Records from a data collection:

BEGIN

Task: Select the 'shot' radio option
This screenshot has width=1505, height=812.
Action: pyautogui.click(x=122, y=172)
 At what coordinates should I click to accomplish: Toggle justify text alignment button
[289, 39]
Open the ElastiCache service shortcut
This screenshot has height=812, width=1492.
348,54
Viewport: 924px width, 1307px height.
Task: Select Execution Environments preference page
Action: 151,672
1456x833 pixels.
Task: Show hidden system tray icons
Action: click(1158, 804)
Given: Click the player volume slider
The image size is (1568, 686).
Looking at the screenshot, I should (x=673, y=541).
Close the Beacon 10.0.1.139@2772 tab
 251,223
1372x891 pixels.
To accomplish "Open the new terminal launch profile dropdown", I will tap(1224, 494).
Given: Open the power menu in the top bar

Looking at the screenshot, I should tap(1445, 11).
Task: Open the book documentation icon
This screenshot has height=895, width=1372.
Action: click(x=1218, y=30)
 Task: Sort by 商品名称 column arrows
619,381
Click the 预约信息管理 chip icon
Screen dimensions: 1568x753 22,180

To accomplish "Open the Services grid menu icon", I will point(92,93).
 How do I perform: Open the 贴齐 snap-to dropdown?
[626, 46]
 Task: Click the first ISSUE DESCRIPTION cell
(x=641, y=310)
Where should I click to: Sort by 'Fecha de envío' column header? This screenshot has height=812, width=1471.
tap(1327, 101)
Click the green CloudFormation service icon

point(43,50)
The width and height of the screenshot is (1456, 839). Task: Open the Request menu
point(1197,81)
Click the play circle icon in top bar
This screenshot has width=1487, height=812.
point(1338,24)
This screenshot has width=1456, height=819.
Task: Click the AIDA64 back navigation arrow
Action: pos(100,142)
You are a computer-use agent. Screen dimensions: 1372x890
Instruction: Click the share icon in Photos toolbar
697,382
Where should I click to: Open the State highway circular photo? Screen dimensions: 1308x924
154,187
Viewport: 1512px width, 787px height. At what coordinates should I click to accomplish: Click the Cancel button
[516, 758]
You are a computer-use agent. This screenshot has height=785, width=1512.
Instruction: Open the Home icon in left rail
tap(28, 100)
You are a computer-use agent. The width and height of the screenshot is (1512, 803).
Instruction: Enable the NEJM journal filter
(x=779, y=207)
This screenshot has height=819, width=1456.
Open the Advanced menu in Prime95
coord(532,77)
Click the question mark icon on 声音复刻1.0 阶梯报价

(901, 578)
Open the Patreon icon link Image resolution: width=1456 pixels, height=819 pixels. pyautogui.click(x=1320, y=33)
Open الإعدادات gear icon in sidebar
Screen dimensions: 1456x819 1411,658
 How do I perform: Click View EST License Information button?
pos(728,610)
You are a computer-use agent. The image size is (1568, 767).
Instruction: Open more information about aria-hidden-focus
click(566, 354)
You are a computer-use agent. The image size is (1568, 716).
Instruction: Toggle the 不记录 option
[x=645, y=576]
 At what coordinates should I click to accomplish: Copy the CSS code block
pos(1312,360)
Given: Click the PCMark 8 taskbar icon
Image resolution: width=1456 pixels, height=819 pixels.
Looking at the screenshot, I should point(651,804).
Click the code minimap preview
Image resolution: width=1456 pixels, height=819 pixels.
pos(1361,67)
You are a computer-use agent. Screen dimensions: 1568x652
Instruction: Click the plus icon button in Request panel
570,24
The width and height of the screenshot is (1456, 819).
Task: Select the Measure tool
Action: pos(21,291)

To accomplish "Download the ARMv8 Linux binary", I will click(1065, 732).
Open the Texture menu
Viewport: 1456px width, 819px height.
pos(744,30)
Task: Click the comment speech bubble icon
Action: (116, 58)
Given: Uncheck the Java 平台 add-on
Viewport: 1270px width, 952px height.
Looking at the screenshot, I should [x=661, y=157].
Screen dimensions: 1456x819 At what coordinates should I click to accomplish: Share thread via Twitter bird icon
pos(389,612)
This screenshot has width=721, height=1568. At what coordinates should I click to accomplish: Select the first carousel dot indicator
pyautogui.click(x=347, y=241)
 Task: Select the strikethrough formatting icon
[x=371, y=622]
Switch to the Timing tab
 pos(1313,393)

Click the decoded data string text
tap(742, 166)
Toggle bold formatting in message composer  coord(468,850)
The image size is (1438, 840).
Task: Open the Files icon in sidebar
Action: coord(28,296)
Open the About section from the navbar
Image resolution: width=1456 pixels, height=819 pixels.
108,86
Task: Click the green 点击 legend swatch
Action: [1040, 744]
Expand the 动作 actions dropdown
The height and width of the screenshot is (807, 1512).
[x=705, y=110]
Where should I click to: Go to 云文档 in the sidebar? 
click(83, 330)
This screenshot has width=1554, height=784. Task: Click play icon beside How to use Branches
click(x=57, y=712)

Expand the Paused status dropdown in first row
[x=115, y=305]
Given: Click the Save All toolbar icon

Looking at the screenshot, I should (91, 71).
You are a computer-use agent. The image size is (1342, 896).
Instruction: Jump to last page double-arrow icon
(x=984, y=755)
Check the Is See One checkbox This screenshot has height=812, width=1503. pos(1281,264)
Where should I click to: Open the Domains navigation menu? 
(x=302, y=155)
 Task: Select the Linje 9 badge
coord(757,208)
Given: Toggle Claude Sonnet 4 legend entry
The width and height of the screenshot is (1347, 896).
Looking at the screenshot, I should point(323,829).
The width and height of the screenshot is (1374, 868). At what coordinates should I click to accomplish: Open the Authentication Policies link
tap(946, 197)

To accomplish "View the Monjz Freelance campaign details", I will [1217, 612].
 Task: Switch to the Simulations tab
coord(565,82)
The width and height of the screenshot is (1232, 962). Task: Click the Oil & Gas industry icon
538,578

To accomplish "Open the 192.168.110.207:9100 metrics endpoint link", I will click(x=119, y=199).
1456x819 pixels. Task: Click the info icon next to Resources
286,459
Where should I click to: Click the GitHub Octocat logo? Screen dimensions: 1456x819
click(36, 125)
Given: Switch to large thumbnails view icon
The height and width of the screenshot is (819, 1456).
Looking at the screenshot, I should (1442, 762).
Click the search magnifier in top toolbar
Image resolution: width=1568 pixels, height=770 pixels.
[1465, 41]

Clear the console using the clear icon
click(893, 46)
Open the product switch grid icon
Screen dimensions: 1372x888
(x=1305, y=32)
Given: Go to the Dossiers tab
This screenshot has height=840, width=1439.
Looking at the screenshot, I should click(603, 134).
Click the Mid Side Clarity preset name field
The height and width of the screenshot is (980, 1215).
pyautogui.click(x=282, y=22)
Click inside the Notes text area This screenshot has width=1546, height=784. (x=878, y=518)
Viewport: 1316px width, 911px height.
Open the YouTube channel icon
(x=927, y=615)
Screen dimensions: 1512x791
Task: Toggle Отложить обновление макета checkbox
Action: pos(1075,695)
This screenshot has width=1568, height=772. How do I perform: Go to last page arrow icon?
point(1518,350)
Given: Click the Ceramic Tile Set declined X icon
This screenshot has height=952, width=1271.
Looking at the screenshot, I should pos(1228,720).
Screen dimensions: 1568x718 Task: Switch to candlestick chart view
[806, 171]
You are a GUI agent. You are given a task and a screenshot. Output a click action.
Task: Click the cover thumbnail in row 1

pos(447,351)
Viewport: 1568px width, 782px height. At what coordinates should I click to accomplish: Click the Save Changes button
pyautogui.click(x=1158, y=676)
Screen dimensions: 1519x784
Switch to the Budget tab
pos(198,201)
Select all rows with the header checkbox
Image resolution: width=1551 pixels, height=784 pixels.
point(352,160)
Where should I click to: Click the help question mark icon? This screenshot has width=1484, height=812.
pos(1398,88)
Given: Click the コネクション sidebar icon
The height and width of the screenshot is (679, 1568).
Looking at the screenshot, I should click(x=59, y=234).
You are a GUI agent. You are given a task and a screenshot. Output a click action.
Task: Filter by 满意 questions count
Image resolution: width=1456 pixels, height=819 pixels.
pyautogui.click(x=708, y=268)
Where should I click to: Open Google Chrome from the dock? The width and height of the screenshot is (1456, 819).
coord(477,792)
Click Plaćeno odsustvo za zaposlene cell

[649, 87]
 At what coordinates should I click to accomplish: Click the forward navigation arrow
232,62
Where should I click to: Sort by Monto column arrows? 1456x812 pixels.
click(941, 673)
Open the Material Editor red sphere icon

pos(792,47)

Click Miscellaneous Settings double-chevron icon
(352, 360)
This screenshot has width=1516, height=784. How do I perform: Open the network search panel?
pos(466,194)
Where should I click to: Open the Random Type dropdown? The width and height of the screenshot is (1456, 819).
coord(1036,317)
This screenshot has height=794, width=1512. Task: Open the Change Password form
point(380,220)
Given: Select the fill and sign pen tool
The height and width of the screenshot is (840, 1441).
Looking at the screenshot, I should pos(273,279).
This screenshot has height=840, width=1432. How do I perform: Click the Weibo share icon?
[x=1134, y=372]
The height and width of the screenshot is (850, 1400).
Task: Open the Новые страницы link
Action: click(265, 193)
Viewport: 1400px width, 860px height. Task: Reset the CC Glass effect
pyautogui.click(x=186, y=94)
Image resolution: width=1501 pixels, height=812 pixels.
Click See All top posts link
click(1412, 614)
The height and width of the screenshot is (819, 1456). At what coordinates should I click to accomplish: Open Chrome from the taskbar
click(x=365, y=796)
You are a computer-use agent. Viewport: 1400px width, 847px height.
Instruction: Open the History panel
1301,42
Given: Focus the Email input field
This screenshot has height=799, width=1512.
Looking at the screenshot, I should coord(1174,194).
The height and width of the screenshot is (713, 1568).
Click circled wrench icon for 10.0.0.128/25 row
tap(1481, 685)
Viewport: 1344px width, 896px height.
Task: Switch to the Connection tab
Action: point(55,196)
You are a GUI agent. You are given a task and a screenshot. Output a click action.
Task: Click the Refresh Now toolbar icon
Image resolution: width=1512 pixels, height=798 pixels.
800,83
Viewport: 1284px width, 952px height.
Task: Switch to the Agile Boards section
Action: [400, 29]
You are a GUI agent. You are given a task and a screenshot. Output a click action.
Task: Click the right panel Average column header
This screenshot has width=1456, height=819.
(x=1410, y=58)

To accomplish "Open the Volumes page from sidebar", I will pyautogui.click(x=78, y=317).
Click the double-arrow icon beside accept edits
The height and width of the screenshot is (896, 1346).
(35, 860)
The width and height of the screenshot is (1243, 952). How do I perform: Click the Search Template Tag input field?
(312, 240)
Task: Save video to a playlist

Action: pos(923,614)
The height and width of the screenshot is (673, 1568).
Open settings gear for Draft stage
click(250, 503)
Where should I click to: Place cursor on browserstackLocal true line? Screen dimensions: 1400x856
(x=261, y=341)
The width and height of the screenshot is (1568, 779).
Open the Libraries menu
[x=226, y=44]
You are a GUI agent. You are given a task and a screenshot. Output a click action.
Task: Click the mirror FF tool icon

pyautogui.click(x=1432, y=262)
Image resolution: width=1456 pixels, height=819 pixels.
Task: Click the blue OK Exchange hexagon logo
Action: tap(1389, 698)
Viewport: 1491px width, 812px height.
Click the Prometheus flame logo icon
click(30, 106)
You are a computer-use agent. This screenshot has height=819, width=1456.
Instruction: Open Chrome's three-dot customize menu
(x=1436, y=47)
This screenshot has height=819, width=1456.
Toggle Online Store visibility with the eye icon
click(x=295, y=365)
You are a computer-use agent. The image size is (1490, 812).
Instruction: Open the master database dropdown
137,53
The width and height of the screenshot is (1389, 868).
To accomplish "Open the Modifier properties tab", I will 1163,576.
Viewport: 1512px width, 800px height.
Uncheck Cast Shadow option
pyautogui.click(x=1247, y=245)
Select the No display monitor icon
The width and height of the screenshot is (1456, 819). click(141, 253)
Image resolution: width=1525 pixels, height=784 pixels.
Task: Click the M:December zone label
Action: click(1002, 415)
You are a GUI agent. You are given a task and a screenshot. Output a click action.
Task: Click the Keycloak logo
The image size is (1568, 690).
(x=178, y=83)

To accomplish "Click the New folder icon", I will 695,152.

END

* **PROMPT**: Among the records above, repeat exactly the line with "How do I perform: Open the 贴齐", the line with "Given: Click the PCMark 8 taskbar icon", and every line in between, and only those.

* **REPLY**:
 How do I perform: Open the 贴齐 snap-to dropdown?
[626, 46]
 Task: Click the first ISSUE DESCRIPTION cell
(x=641, y=310)
Where should I click to: Sort by 'Fecha de envío' column header? This screenshot has height=812, width=1471.
tap(1327, 101)
Click the green CloudFormation service icon

point(43,50)
The width and height of the screenshot is (1456, 839). Task: Open the Request menu
point(1197,81)
Click the play circle icon in top bar
This screenshot has width=1487, height=812.
point(1338,24)
This screenshot has width=1456, height=819.
Task: Click the AIDA64 back navigation arrow
Action: pos(100,142)
You are a computer-use agent. Screen dimensions: 1372x890
Instruction: Click the share icon in Photos toolbar
697,382
Where should I click to: Open the State highway circular photo? Screen dimensions: 1308x924
154,187
Viewport: 1512px width, 787px height. At what coordinates should I click to accomplish: Click the Cancel button
[516, 758]
You are a computer-use agent. This screenshot has height=785, width=1512.
Instruction: Open the Home icon in left rail
tap(28, 100)
You are a computer-use agent. The width and height of the screenshot is (1512, 803).
Instruction: Enable the NEJM journal filter
(x=779, y=207)
This screenshot has height=819, width=1456.
Open the Advanced menu in Prime95
coord(532,77)
Click the question mark icon on 声音复刻1.0 阶梯报价

(901, 578)
Open the Patreon icon link Image resolution: width=1456 pixels, height=819 pixels. pyautogui.click(x=1320, y=33)
Open الإعدادات gear icon in sidebar
Screen dimensions: 1456x819 1411,658
 How do I perform: Click View EST License Information button?
pos(728,610)
You are a computer-use agent. The image size is (1568, 767).
Instruction: Open more information about aria-hidden-focus
click(566, 354)
You are a computer-use agent. The image size is (1568, 716).
Instruction: Toggle the 不记录 option
[x=645, y=576]
 At what coordinates should I click to accomplish: Copy the CSS code block
pos(1312,360)
Given: Click the PCMark 8 taskbar icon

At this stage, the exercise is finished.